Hello list!
I'm trying to get Unicode data out of Oracle 9.2.0.1.0
with cx_Oracle 4.0.1 and so far didn't have any luck.
The database character set of the Oracle instance is WE8ISO8859P1
and the national character set is AL16UTF16. The environment
variable NLS_LANG is set to GERMAN_GERMANY.WE8ISO8859P1.
All Unicode data is in NVARCHAR2 columns.
Doing a select and fetching the data gives me something
like this:
>>> import cx_Oracle
>>> db = cx_Oracle.connect("...")
>>> c = db.cursor()
>>> c.execute("select m_name from ma_lang where spr_id=40")
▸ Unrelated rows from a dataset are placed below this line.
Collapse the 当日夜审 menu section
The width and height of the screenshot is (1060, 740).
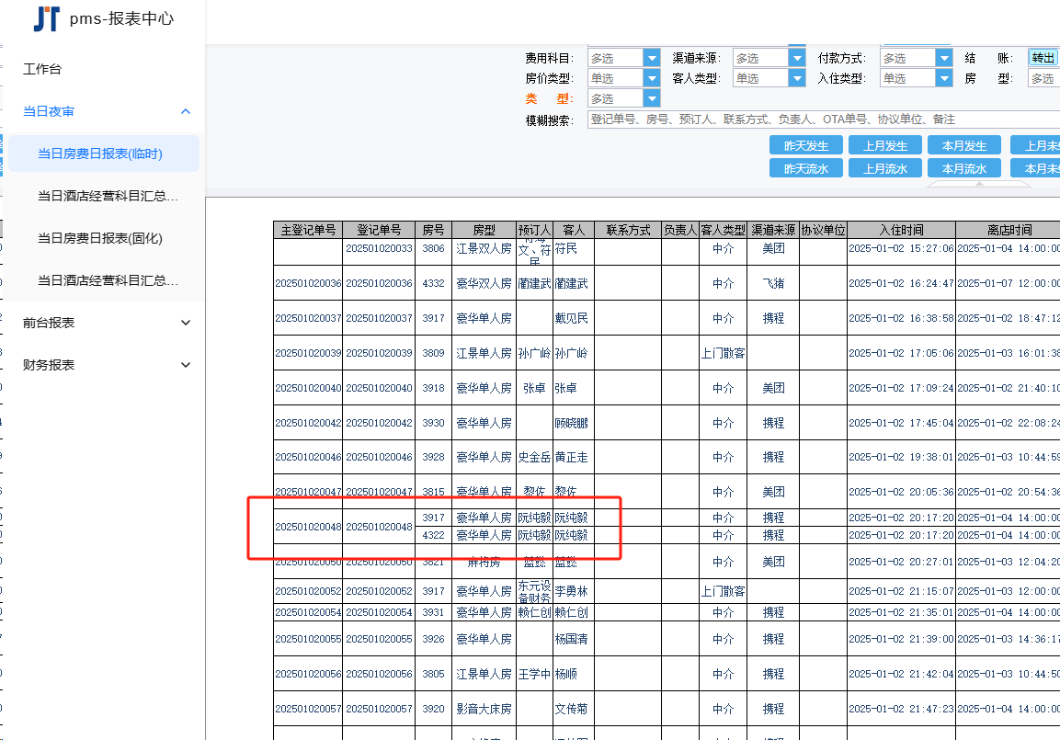coord(186,112)
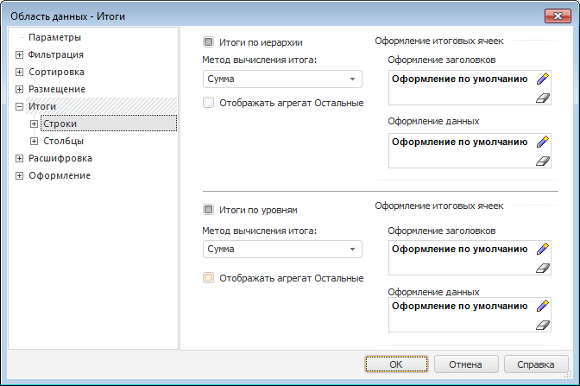580x386 pixels.
Task: Select Сортировка in the tree
Action: [56, 72]

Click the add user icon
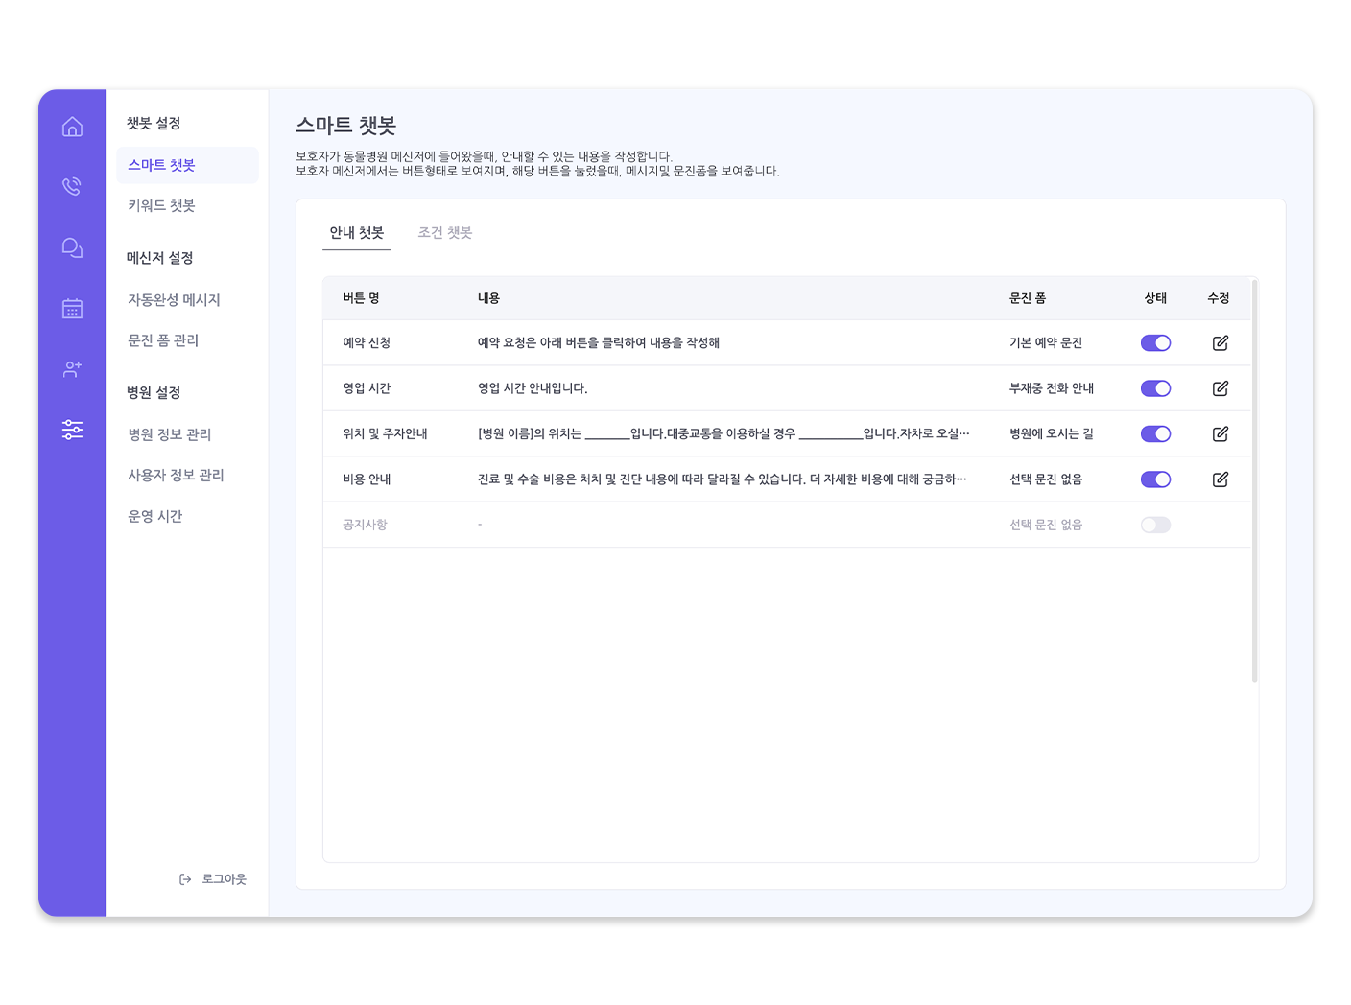click(x=72, y=369)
[<StringVar object at 0x4019e1d0>]
>>> d = c.fetchone()
>>> d
('\xbf\xbf\xbf\xbf\xbf ...
>>>
That's something that I expected, because the text is in russian and
Oracle seems to use a strange replacement character (U+00BF
'INVERTED QUESTION MARK') for characters that are not transcodable.
The strange thing is that setting NLS_LANG to GERMAN_GERMANY.UTF8
doesn't fix the problem. With this setting the result is
('\xc2\xbf\xc2\xbf\xc2\xbf\xc2\xbf ...
(i.e. UTF-8 encoded U+00BF)
The data in the database is definitely correct, because using Oracles
dump() function reveals bytes that look like UTF-16-BE encoded russian
text:
>>> c.execute("select dump(m_name, 1010) from ma_lang where spr_id=40")
[<StringVar object at 0x4019e1d0>]
>>> d = c.fetchone()
>>> d
('Typ=1 Len=94 CharacterSet=AL16UTF16: 4,26,4,62,4,61,4,50,4,53 ...
We're using a Web application written in Java/Struts for entering the
text and the text is displaced correctly there too. Unfortunately
there's no source for the Oracle/Java driver.
Using unistr() seems to work a little better:
>>> c.execute("select unistr(m_name) from ma_lang where spr_id=40")
[<StringVar object at 0x4019e1d0>]
>>> d = c.fetchone()
>>> d
('\x04\x1a\x04>\x04=\x042\x045\x049\x045 ...
but this break down as soon as there's a backslash in the string.
Googling for cx_Oracle and unicode didn't reveal any answers either
(just more questions or unrelated stuff)
Does anybody know how to get Unicode out of NVARCHAR2 columns with
cx_Oracle?
Bye,
Walter Dörwald
|